WORK REQUIRED> One part of the entries below is wanted: the lines from the one containing "Home (59, 51)" through the one containing "Inc. - Home". Write those out exactly and nothing else.

DATA FOR REVIEW>

++++++++++++++++++++

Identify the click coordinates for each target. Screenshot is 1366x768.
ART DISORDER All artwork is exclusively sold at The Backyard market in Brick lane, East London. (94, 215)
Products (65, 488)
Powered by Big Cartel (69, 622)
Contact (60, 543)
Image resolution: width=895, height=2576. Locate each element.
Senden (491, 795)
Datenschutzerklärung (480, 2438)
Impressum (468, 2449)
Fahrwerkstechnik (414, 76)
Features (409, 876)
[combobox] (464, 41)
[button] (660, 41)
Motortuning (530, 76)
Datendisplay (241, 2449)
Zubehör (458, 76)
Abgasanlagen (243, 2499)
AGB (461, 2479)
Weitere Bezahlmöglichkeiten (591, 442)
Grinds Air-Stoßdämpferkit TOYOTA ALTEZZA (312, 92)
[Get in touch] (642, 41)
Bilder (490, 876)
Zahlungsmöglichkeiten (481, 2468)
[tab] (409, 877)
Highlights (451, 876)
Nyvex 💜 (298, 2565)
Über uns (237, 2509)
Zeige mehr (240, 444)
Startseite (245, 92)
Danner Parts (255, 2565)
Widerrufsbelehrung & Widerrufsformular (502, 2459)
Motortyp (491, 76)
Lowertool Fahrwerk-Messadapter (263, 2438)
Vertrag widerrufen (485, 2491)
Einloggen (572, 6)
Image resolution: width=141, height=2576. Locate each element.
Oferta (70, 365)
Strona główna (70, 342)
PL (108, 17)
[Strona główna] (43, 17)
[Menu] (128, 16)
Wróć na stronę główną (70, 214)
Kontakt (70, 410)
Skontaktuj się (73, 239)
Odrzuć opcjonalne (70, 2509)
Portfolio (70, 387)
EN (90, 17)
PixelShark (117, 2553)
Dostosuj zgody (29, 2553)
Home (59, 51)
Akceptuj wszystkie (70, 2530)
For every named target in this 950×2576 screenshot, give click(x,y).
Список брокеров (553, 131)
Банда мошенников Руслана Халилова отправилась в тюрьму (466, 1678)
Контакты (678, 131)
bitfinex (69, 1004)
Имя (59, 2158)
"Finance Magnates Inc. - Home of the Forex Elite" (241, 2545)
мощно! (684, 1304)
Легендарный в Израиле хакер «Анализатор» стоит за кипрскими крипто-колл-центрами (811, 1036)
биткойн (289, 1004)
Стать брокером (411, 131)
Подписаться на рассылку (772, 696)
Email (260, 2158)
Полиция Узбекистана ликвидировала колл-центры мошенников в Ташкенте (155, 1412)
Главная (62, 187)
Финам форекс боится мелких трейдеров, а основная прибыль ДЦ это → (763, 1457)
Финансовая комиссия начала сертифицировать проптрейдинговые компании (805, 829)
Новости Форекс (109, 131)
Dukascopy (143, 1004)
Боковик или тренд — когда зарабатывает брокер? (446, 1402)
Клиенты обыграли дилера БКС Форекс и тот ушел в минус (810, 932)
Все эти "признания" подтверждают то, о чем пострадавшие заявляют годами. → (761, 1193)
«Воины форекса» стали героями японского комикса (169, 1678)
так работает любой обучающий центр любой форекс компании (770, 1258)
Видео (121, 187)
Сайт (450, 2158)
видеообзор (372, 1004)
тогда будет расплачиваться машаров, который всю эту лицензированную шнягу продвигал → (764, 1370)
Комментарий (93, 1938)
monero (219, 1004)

++++++++++++++++++++

RESULT OF THIS TASK>
Home (59, 51)
Akceptuj wszystkie (70, 2530)
For every named target in this 950×2576 screenshot, give click(x,y).
Список брокеров (553, 131)
Банда мошенников Руслана Халилова отправилась в тюрьму (466, 1678)
Контакты (678, 131)
bitfinex (69, 1004)
Имя (59, 2158)
"Finance Magnates Inc. - Home of the Forex Elite" (241, 2545)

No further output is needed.